Nick shook her head rather regretfully.

‘I’m afraid not,’ she said apologetically.

‘Bon. We will dismiss that possibility then. And now we ask the question of the cinema, of the detective novel—Who profits by your death, Mademoiselle?’

‘I can’t imagine,’ said Nick. ‘That’s why it all seems such nonsense. There’s this beastly old barn, of course, but it’s mortgaged up to the hilt, the roof leaks and there can’t be a coal mine or anything exciting like that hidden in the cliff.’

‘It is mortgaged—hein?’

‘Yes. I had to mortgage it. You see there were two lots of death duties—quite soon after each other. First my grandfather died—just six years ago, and then my brother. That just about put the lid on the financial position.’

‘And your father?’

‘He was invalided home from the War, then got pneumonia and died in 1919. My mother died when I was a baby. I lived here with grandfather. He and Dad didn’t get on (I don’t wonder), so Dad found it convenient to park me and go roaming the world on his own account. Gerald—that was my brother—didn’t get on with grandfather either. I dare say I shouldn’t have got on with him if I’d been a boy. Being a girl saved me. Grandfather used to say I was a chip off the old block and had inherited his spirit.’ She laughed. ‘He was an awful old rip, I believe. But frightfully lucky. There was a saying round here that everything he touched turned to gold. He was a gambler, though, and gambled it away again. When he died he left hardly anything beside the house and land. I was sixteen when he died and Gerald was twenty-two. Gerald was killed in a motor accident just three years ago and the place came to me.’
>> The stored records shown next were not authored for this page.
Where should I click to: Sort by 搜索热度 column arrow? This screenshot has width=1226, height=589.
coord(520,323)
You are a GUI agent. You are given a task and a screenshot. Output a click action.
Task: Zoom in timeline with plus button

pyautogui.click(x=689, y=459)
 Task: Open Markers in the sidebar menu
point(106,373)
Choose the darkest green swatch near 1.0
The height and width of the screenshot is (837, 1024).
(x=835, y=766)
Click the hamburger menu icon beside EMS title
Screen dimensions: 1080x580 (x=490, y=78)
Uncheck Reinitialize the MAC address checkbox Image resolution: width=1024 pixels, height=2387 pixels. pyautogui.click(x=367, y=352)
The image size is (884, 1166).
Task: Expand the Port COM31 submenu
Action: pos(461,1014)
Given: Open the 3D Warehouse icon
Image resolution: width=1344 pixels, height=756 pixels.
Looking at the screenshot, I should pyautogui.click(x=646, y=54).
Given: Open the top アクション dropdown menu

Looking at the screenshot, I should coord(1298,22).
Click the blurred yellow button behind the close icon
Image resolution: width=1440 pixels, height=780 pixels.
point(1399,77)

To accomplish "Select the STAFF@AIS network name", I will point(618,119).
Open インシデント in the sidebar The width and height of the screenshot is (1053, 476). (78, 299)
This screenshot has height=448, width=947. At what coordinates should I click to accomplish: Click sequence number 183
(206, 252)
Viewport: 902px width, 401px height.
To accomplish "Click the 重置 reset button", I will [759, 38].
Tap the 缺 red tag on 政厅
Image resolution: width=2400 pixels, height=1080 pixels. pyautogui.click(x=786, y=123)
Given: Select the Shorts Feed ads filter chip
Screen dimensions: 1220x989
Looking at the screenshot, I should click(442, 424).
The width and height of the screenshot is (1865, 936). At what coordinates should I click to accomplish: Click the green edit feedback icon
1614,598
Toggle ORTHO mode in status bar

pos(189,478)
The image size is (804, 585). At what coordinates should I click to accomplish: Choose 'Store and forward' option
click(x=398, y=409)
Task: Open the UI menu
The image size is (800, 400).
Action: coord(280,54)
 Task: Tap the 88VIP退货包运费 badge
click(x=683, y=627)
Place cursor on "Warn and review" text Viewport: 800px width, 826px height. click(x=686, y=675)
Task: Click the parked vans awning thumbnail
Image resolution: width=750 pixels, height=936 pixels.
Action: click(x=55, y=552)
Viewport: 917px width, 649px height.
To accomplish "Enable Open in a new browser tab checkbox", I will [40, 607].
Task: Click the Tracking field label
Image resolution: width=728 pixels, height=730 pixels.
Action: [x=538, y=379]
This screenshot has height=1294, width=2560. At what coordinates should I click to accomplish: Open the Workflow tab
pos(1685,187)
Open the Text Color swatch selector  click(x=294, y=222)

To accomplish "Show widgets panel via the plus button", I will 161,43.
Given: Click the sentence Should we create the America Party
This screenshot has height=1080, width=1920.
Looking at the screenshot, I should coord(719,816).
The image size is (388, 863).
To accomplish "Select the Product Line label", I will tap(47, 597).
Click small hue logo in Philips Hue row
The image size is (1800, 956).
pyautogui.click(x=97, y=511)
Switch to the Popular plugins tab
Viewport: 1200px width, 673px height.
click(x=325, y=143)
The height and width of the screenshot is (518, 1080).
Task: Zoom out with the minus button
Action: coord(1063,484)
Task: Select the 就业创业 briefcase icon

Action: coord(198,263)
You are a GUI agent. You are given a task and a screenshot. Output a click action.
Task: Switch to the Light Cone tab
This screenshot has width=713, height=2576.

‘And after you, Mademoiselle? Who is your nearest relation?’

‘My cousin, Charles. Charles Vyse. He’s a lawyer down here. Quite good and worthy but very dull. He gives me good advice and tries to restrain my extravagant tastes.’

‘He manages your affairs for you—eh?’

‘Well—yes, if you like to put it that way. I haven’t many affairs to manage. He arranged the mortgage for me and made me let the lodge.’

‘Ah!—the lodge. I was going to ask you about that. It is let?’

‘Yes—to some Australians. Croft their name is. Very hearty, you know—and all that sort of thing. Simply oppressively kind. Always bringing up sticks of celery and early peas and things like that. They’re shocked at the way I let the garden go. They’re rather a nuisance, really—at least he is. Too terribly friendly for words. She’s a cripple, poor thing, and lies on a sofa all day. Anyway they pay the rent and that’s the great thing.’

‘How long have they been here?’

‘Oh! about six months.’

‘I see. Now, beyond this cousin of yours—on yo

ur father’s side or your mother’s, by the way?’

‘Mother’s. My mother was Amy Vyse.’

‘Bien! Now, beyond this cousin, as I was saying, have you any other relatives?’

‘Some very distant cousins in Yorkshire—Buckleys.’

‘No one else?’

‘No.’

‘That is lonely.’

Nick stared at him.

‘Lonely? What a funny idea. I’m not down here much, you know. I’m usually in London. Relations are too devastating as a rule. They fuss and interfere. It’s much more fun to be on one’s own.’

‘I will not waste the sympathy. You are a modern, I see, Mademoiselle. Now—your household.’

‘How grand that sounds! Ellen’s the household. And her husband, who’s a sort of gardener—not a very good one. I pay them frightfully little because I let them have the child here. Ellen does for me when I’m down here and if I have a party we get in who and what we can to help. I’m giving a party on Monday. It’s Regatta week, you know.’